- TASK REQUIREMENTS -
Beneath this sentence is a listing. Return its lines from the one containing "This screenshot has" through the last, exactly, and omit the pictures.

- DATA EXTRACT -

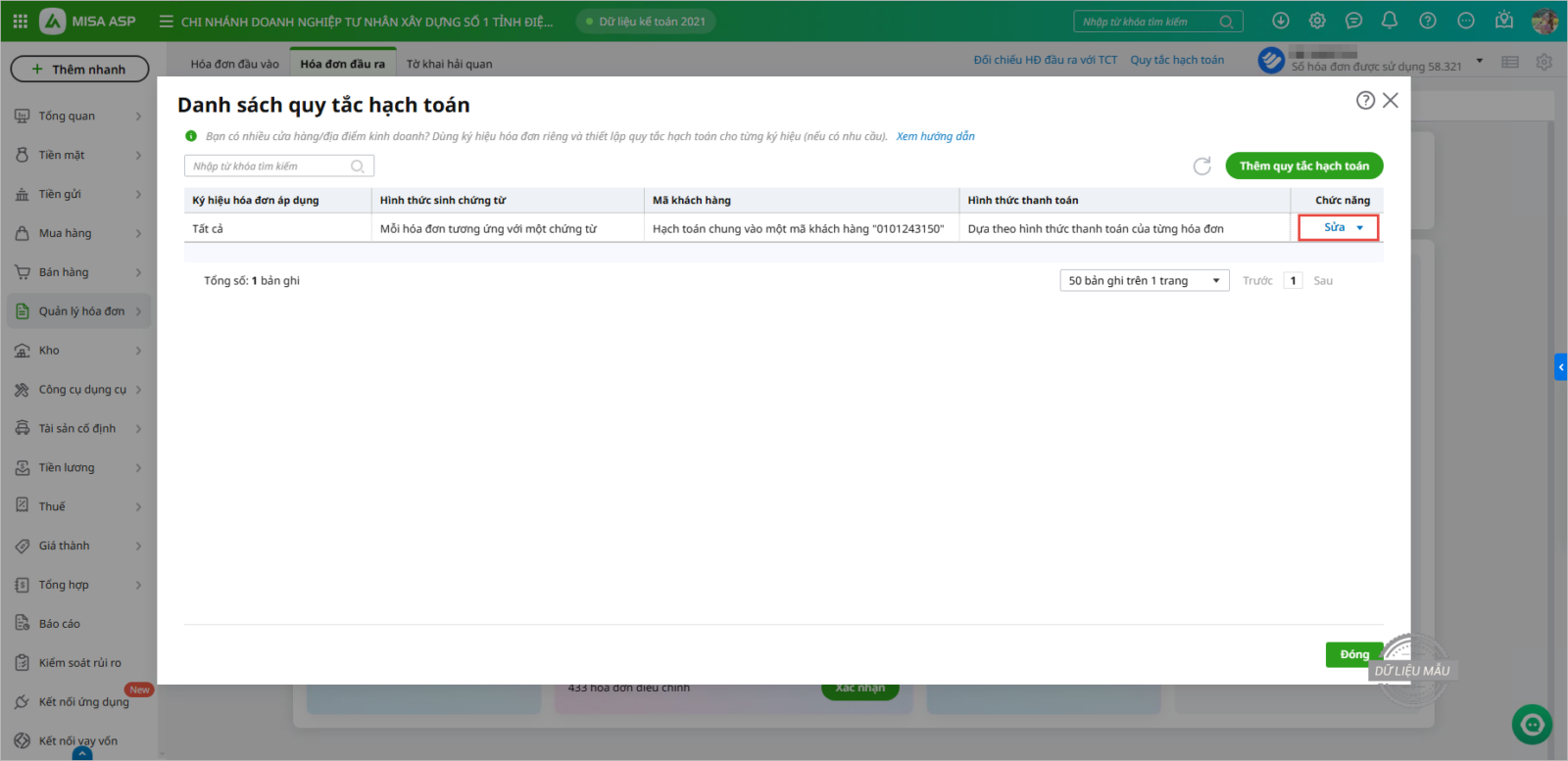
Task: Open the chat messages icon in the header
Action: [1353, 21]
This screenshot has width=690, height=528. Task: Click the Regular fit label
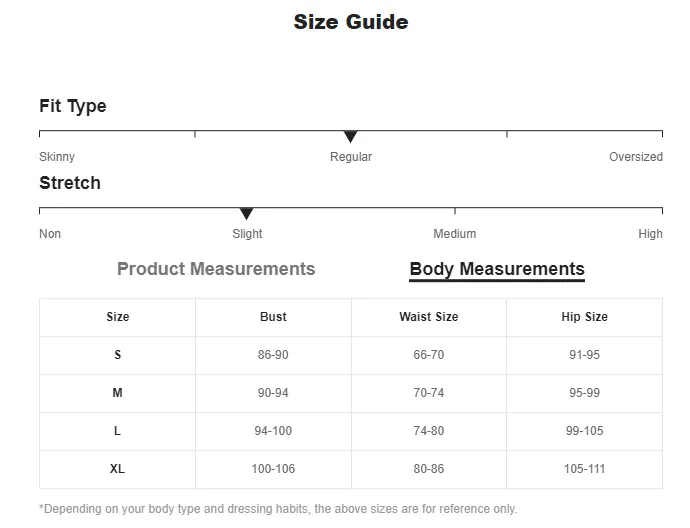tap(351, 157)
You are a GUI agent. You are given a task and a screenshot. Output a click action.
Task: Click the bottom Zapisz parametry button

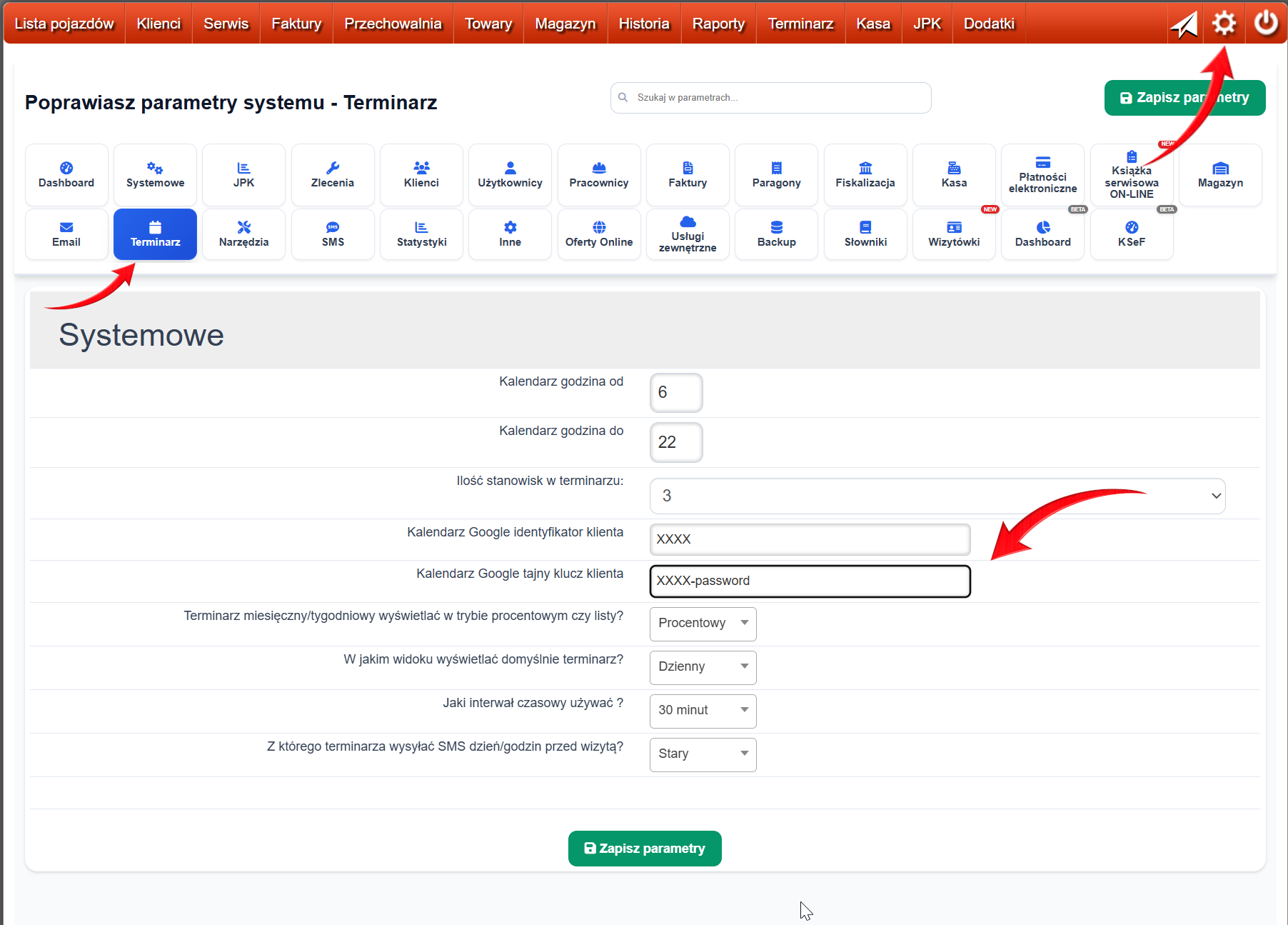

- REPLY -
This screenshot has width=690, height=528. Task: Click the Regular fit label
tap(351, 157)
You are a GUI agent. You are given a task and a screenshot. Output a click action.
Task: Click the bottom Zapisz parametry button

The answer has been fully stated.